The cut to 4.5% was in line with economists’ expectations in a Reuters poll, but two officials called for a bigger rate cut against a backdrop of weaker growth.
Sterling fell to $1.2370, from $1.2425 just before the decision and was down over 1% on the day. The pound also weakened against the euro to last trade around 83.74 pence compared 83.40 pence earlier.
UK government bond yields fell, with two-year yields last down 6 basis points at 4.08% versus 4.13% just before the rate decision.
London’s blue-chip FTSE and the mid-cap FTSE 250 stock index accelerated their gains and were last up over 1.5% each.
Comments:
Zara Nokes, Global Market Analyst, JP Morgan Asset Management, London:
“With December’s softer-than-expected inflation print having fuelled market expectations for a cut, the Bank of England likely felt it had no other choice today.

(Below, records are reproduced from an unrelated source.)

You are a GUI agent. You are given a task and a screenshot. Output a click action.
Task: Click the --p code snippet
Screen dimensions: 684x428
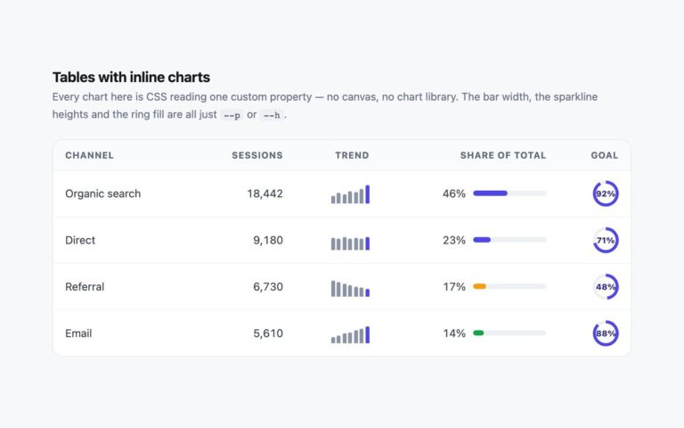(232, 115)
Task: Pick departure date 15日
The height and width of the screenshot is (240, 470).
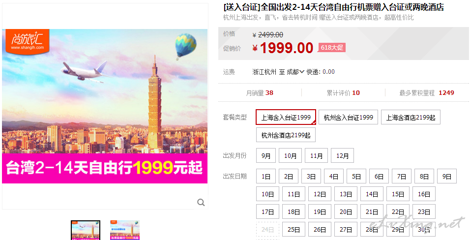Action: [398, 194]
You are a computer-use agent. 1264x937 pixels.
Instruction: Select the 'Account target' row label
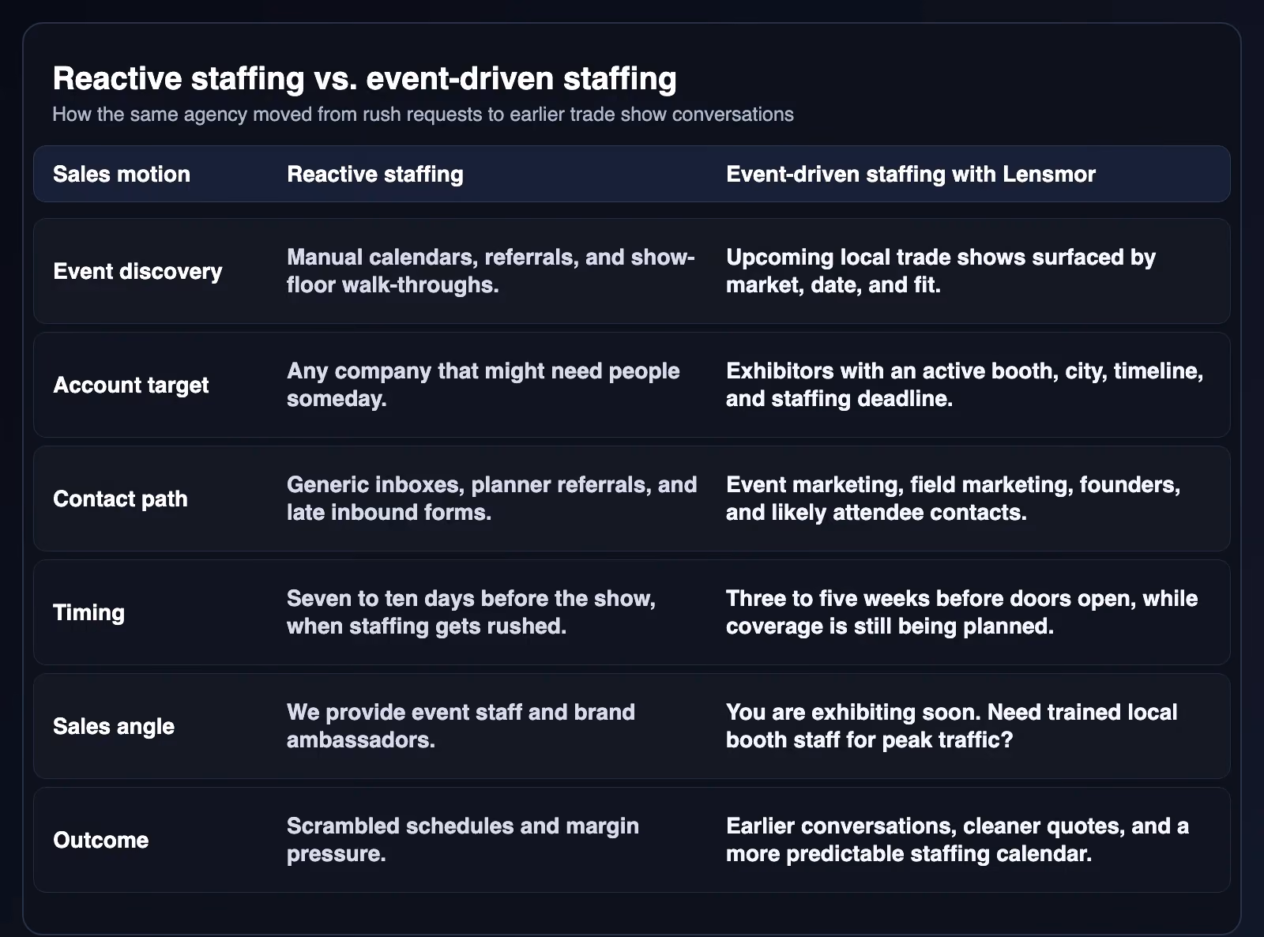click(x=131, y=385)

The distribution of votes showed high conviction in the call, yet this approach is not without risks.
“While economic activity is clearly slowing, inflation pressures are not. Inflation expectations have picked up as a result of higher energy prices, strong wage growth and businesses signalling that they intend to charge higher prices in response to October’s tax hike.
“The growth outlook might also not be as bad as business surveys suggest, with the large increase to public services spending announced in the Autumn Budget likely to provide a tailwind to growth this year, offsetting some of the private sector weakness. Against this backdrop, the Bank must be resolute in its commitment to bring inflation back to target.
“Rate cuts might be popular in the short term but, ultimately, there will be a higher price to pay further down the line if inflation is not stamped out now.”
Zsolt Kohalmi, Deputy CEO & Global Head of Real Estate, Pictet Alternative Advisors, London:
“Interest rates are crucial to the real estate recovery story. UK rates are currently between the U.S., which are higher, and continental Europe, which are lower.
“For a recovery in the UK real estate market to really take place, though, UK rates need to come down significantly and be closer to the European rate curve outlook, rather than the U.S. For now, this is far from certain, but would be a bonus for investors in UK real estate.”
Michael Field, Chief European Strategist, Morning Star, Amsterdam:
“With plentiful equity market opportunities for investors in the UK, we believe further interest rate cuts over the course of 2025 will lighten the load for consumers and businesses alike. This should create a more supportive economic backdrop for commerce generally.”